Wir also vor der Tür gewartet, bis die Hilfeschreie der Schlangenfrauen kamen und ein Getöse im Raum los ging, dann Tür auf, rein, und auf sie mit Gesang. Vorher hatten ja ein paar „mit Gebrüll“ gesagt, aber da habe ich großzügig darüber weggesehen. Sie meinen es ja nicht böse. Ich hab dann auch wieder gesungen, nicht gebrüllt. War auch gut so, wir haben mal wieder gut aufgeräumt. Nur der Chef von den Schlangen ist abgehaut, der Feigling. Der hat eine Dunkelheit um sich gelegt und ist in der Mitte vom Raum den Brunnen runtergeklettert. Auf die Idee, einfach in die Dunkelheit zu feuern, bin wieder mal nur ich gekommen, aber leider hat mein Bolzen nur die Rüstung oder so was erwischt.

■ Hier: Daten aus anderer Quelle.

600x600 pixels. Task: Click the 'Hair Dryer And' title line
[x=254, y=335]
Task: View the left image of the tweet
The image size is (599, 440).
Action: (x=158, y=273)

Als der Kampf fast vorbei war, hat sich kein Mensch darum gekümmert, dass ja noch eine ganze Menge Schlangenmenschen bei den Hunden sind, und vielleicht irgendwann zurückkommen. Nur ich hab dran gedacht, und mal in den Gang gelinst. BOOM! Ein Blitz, ein Donner, und ich stand ohne Augenbrauen da. Vor so was muss doch gewarnt werden! Wenn das jetzt jemand größeres gemacht hätte, den hätte die Tür doch weggedrückt! Zum Glück bin ich so klein, dass das meiste über mich drüber ging, so hats zwar wehgetan aber sonst nicht viel ausgemacht.

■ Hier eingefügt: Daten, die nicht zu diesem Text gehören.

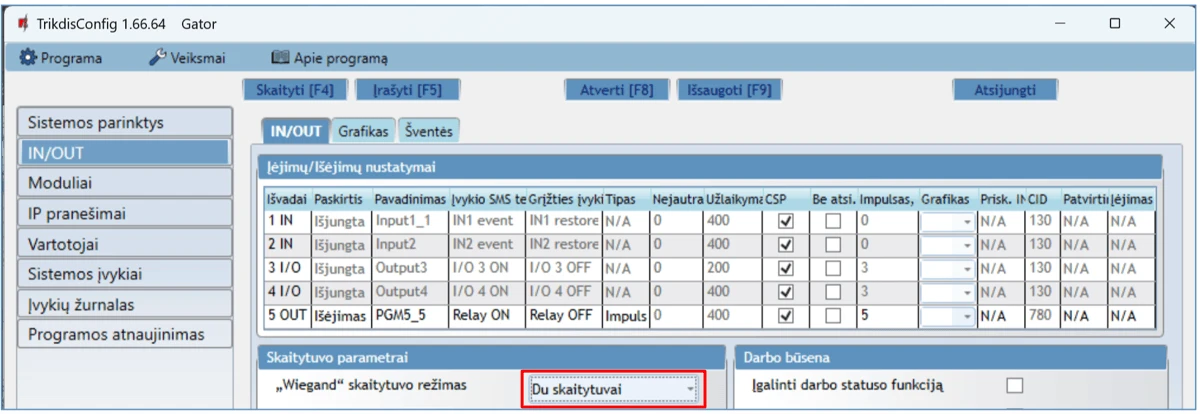Click the PGM5_5 name field

point(410,316)
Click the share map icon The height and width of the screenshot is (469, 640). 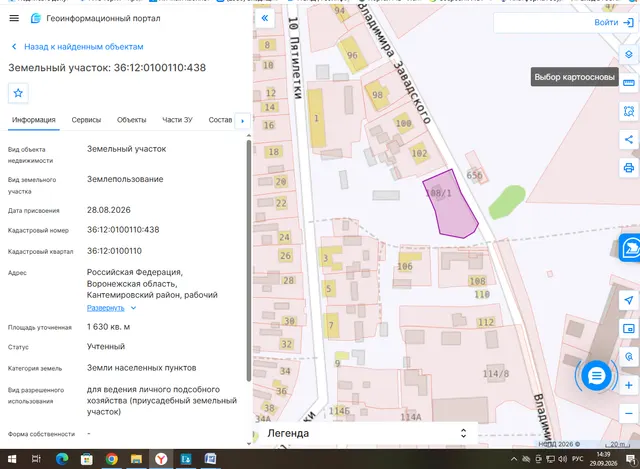coord(629,139)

Ich hab dann auf meinem Glaspfeifchen ein nettes Liedchen gespielt. Aaahhhh . Tut das gut. Da ist jedes Wunderkraut ein Dreck dagegen. Nach ein paar Sekunden habe ich mich schon wieder voll fit gefühlt, und eine Minute später gings mir *richtig* gut. Das Gefühl ist einfach unbeschreiblich. Ich könnte Bäume ausreißen! Auf Wolken schweben! Alleine den Mach Thor Nuff umrennen! Davon erzähle ich aber nichts, sonst werden die wieder eifersüchtig und wollen mir das Teil wegnehmen. Nein, das wird nicht passieren. Die Pfeife ist meine. Meine. MEINE!